Женщина обиженно замолчала и отодвинулась.
Первые лучи утреннего солнца застали его в пути. Он шел, как и вчера, по обочине дороги, поглядывая на свою неприглядную одежонку. Драная Гришкина шинелишка и фуражка остались у Нюры, взамен их взял Яков не менее драный зипун и крестьянский треух. Женщина, наверное, так и не поняла, зачем понадобился ему такой обмен, да это и не важно. Когда Яков уходил, Нюрке долго стояла у околицы и глядела ему вслед. "Эх, какой парень уходит…"
Сзади застучали колеса. Швах обернулся. Его нагоняла лошадь, запряженная в телегу. На возу, свесив ноги, сидел пожилой мужик, придерживая рукой здоровенную макитру со сметаной. Рядом, в уютном гнезде из соломы, стояла вторая.
Яшка сразу оценил представившуюся возможность.
- Подвези, папаша, - попросил он проезжего, - Ноги отмотал.
Мужик, не отвечая, стегнул лошадь вожжой.
- Подвези, жалко тебе, что ли? - продолжал Швах, шагая рядом с телегой.
Крестьянин оглянулся.
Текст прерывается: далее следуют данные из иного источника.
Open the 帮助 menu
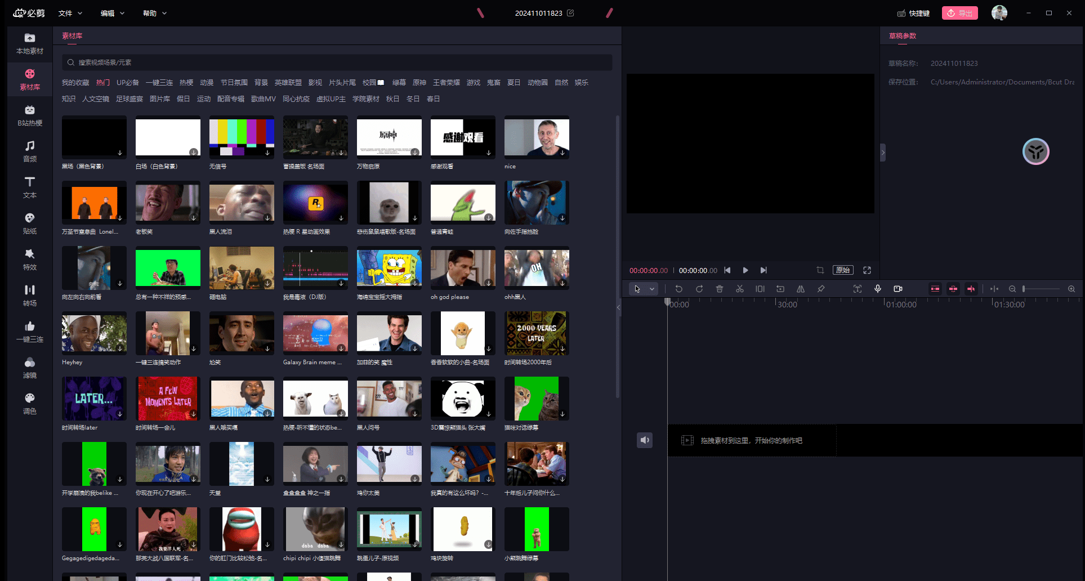The height and width of the screenshot is (581, 1085). 154,13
Дорога пуста, человек настойчив. Разбери его - кто такой! Лучше пустить, авось сметану не съест…
- Садись, - неохотно кивнул он. - Куда идешь-то?
- Это уж мое дело, папаша, - ответил Яшка, устраиваясь возле второй макитры. - А сам-то куда едешь?
- На рынок.
- Далеко рынок-то?
- А ты, видать, нездешний, - покосился мужик. - Много вас тут ходит.
- Надо, так и ходим, - бойко подхватил Швах. - Где же все-таки рынок твой?
- Где надо, там и есть, - насупился крестьянин. - На что он тебе, треух продавать собрался?
- С чего бы это ты, папаша, такой суровый? - обиделся Яшка. - Не говоришь, а прямо-таки гавкаешь.
- Я тебе погавкаю, - потряс кнутовищем "папаша". - Едешь - так молчи, а то ссажу…
Яков замолчал. Черт его дернул связаться с этим мужиком. Ехать, конечно, лучше, чем идти, но Швах все-таки чувствовал себя неспокойно.